Background: Increases in adult obesity and employee health care costs have lead many organizations to adopt health promotion programs. But only a few hospitals in the U.S. have successfully implemented programs that target environmental and behavioral changes to improve the food culture. Such programs have been shown to work, but their implementation and maintenance are largely unsuccessful from insufficient managerial and resource support.
Program background: In 2008, NC Prevention Partners developed and disseminated Healthy Food Environments in Hospitals (HFEH), a project aimed at improving employee and visitors’ health in North Carolina hospitals. To reach full implementation (Red Apple status), hospitals had to complete multi-step, complex requirements like increasing availability and affordability of healthful foods and promoting healthy eating habits through marketing and health education. As of March 2011, 86 of 129 hospitals implemented the project and are in maintenance stage. To date, HFEH might be the largest national systems-wide approach to improving nutrition in hospitals.
Evaluation Methods and Results: This study analyzes the factors that made implementation successful, and the role feedback played during implementation and maintenance.
In-depth interviews with 53 project implementers at nine Red Apple hospitals throughout NC. All interviewees belonged to hospitals that successfully implemented HFEH. Implementers ranged in managerial level (e.g., CEO to cafeteria cook) and hospitals ranged in size (480 to 6,000 employees). Interviews lasted between 20-40 minutes and were conducted using a semi-structured guide. Interviews were audio- and video-recorded, with consent.
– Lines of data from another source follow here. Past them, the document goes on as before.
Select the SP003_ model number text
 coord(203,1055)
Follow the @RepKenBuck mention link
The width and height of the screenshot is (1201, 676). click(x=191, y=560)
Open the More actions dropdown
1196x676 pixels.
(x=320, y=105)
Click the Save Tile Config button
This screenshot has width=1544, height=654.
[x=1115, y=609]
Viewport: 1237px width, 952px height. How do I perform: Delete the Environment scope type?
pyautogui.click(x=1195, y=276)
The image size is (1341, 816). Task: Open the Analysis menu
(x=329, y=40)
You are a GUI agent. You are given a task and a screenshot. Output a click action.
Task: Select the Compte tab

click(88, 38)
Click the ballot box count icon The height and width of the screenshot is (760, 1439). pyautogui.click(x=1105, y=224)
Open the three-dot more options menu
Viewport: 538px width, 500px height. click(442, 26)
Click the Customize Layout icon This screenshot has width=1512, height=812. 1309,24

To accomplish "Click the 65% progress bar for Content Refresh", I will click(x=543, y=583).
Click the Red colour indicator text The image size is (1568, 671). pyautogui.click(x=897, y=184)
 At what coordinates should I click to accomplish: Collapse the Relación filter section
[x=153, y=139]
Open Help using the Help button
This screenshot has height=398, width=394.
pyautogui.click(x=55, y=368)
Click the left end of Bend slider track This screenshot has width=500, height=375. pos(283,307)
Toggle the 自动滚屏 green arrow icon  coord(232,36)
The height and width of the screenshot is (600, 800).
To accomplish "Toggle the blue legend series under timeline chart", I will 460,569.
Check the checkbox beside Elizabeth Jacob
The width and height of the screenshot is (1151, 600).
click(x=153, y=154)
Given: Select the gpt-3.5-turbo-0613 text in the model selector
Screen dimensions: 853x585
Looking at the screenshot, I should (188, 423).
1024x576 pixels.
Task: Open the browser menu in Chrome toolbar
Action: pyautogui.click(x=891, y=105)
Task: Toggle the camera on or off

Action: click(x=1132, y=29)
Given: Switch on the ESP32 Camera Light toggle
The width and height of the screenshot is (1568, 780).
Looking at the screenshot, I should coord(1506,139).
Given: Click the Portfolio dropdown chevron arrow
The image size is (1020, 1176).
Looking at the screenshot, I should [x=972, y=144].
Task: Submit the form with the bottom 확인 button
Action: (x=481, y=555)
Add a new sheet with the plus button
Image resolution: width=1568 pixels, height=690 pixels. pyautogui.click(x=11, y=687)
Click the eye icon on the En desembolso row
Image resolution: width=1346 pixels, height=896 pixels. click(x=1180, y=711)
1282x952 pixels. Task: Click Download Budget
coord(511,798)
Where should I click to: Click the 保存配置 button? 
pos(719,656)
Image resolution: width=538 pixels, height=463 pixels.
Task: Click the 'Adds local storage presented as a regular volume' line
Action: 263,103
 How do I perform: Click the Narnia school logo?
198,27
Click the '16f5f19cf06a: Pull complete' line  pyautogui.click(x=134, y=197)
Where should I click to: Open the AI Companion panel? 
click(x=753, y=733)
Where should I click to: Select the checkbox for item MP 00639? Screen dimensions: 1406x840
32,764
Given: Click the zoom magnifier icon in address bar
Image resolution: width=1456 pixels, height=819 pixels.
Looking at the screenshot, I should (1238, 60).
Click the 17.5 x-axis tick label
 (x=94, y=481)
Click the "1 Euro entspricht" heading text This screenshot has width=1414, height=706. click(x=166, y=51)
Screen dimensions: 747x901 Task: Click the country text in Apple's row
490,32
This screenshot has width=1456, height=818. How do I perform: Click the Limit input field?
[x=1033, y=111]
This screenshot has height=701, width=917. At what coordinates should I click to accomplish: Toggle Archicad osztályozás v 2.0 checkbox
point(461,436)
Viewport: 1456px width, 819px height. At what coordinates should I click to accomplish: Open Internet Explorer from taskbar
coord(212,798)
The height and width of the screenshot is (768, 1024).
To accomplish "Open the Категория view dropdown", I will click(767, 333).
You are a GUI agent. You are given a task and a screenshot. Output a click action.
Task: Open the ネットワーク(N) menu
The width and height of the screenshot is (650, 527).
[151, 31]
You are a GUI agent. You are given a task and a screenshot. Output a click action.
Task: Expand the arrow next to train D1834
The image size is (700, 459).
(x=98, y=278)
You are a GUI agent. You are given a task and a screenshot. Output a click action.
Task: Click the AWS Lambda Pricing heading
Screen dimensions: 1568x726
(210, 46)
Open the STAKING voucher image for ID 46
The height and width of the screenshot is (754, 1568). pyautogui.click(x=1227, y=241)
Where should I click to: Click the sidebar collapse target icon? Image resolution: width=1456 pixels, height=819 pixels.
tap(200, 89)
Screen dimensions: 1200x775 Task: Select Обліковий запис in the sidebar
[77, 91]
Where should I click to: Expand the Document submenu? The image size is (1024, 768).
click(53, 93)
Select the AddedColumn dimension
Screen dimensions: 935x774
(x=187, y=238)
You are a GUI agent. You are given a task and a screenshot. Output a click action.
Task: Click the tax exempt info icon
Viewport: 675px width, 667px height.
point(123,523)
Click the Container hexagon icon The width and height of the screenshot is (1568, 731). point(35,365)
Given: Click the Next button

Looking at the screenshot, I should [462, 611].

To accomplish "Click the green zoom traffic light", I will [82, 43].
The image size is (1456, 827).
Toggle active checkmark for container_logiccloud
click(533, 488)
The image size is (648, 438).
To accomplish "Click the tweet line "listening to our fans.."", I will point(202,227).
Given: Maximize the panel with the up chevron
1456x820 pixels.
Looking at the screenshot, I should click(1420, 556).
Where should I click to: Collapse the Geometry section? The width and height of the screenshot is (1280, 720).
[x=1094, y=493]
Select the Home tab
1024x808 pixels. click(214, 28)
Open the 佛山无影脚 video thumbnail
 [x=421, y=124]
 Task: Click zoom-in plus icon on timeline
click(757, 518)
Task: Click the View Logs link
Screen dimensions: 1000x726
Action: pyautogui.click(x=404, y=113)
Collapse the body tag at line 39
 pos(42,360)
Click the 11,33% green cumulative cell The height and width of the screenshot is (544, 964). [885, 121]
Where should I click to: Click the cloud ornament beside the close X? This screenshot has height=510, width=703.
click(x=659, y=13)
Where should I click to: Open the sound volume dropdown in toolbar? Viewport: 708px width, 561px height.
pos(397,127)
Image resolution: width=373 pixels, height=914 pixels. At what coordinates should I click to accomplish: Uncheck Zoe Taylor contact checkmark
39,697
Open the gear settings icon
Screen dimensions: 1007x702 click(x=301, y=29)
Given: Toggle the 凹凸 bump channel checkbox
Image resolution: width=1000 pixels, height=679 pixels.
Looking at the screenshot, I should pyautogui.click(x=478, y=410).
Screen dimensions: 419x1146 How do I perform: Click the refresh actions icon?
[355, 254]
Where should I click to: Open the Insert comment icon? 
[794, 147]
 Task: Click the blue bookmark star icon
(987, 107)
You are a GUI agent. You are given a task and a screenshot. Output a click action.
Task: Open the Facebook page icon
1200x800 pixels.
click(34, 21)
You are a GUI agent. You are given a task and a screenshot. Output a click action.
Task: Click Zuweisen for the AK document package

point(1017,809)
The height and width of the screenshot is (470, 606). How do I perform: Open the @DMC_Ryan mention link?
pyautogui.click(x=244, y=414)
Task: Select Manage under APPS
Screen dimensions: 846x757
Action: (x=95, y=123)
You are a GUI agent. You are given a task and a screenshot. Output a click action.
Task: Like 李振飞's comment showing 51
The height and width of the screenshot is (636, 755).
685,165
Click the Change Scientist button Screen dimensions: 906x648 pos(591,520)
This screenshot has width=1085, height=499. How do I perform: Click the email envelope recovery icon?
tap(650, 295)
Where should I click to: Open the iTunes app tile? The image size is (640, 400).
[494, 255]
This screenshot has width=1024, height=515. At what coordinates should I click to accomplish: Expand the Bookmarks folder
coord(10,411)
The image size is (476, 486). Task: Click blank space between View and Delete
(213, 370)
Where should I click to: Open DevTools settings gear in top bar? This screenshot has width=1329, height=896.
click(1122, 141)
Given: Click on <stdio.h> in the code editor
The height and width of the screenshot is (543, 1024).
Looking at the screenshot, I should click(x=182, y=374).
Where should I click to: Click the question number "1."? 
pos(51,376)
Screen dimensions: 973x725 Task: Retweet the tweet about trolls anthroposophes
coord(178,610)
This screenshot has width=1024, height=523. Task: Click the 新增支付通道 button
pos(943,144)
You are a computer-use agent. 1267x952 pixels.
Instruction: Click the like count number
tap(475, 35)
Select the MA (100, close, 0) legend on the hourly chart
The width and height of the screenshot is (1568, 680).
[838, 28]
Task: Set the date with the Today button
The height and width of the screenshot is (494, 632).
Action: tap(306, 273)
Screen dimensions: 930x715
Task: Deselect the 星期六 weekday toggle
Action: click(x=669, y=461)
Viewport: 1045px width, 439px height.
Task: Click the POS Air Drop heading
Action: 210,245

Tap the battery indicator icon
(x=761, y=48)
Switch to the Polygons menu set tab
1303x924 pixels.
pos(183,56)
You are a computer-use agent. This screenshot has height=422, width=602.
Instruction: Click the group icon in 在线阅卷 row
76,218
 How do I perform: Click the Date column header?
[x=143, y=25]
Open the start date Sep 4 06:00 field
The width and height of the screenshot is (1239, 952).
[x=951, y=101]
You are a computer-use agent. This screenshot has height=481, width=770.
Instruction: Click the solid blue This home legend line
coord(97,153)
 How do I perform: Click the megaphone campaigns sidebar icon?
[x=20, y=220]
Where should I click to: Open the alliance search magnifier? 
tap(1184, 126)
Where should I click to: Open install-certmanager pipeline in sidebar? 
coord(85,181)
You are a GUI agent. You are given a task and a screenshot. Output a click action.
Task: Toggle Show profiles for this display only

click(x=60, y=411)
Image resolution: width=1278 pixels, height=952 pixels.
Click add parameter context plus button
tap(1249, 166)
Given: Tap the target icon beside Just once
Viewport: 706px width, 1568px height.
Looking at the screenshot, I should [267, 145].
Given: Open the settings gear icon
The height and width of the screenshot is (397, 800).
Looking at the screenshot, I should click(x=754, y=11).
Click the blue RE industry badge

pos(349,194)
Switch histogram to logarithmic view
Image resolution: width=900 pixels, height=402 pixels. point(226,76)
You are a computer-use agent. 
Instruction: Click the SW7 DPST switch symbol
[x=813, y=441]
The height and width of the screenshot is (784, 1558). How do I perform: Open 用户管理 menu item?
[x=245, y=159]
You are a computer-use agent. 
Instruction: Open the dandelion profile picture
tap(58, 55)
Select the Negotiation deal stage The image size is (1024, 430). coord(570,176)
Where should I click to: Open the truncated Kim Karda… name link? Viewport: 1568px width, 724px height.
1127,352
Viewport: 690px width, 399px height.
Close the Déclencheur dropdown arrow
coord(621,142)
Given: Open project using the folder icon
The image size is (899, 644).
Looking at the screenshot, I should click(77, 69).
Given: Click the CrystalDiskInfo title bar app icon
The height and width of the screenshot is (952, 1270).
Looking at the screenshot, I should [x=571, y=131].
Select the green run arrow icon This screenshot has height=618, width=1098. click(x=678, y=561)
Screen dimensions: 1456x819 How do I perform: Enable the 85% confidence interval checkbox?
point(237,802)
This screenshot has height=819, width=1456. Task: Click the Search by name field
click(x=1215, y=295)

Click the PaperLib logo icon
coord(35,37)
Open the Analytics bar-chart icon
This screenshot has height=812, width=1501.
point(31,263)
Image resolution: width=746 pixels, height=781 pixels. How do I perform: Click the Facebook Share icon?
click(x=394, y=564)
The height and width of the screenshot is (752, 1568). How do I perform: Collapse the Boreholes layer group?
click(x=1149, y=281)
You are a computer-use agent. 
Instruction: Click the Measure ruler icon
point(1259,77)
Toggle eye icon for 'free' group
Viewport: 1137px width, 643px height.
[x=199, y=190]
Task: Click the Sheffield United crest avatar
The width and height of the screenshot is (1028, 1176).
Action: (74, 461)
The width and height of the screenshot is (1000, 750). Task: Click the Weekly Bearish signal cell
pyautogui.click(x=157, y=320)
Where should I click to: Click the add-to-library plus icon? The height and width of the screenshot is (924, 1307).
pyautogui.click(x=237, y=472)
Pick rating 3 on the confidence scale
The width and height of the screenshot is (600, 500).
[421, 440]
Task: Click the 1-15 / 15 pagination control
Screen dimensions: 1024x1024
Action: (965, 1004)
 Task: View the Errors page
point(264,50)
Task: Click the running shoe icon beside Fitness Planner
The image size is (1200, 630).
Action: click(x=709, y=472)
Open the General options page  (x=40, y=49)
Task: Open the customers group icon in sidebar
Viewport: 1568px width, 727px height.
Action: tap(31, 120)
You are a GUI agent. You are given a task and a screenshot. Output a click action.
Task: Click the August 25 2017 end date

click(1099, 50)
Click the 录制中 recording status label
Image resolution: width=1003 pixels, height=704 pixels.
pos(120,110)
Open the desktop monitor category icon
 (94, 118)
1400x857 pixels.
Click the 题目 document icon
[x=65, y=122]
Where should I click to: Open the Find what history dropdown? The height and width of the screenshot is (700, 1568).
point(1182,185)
Interview transcriptions were analyzed using a grounded theory approach and Atlas.ti software.
Four main factors were necessary for implementation success: employee feedback, and support from senior managers, fellow implementers, and NCPP staff. Feedback showed that employees adopted/accepted project-related changes; support from senior managers guaranteed financial resources and the project’s long-term survival; support from a team of interdepartmental, committed implementers provided necessary human resources and skills; and support from NCPP staff provided tools, guidance, and encouragement. These factors improved implementers’ attitudes toward HFEH and provided motivation and resources to complete the project. Three types of informal feedback influenced implementation and maintenance: direct and indirect comments from employees and visitors, observations of changes in eating habits, and changes in cafeteria sales of healthy items. Positive feedback helped implementers see the project as beneficial to employee health and the hospital’s culture of wellness, motivating them to complete HFEH and maintain it. Senior managers received less direct feedback and middle managers believed more strongly in NCPP’s contributions during implementation.
Conclusions: Internal and external hospital support helped the implementation succeed, and informal, short-term feedback impacted implementation and maintenance. Interviewees’ perceptions of the implementation factors and types/role of feedback hardly differed with managerial level.
Implications for research and/or practice: Practitioners interested in implementing food environment interventions in health care settings should ensure financial support, encourage cooperation between implementers, and provide easy-to-use tools, guidance, and a feedback tool to help implementers see short-term project-related changes. For maintenance, practitioners should keep implementers aware of positive feedback as proof that the intervention is having its intended impact.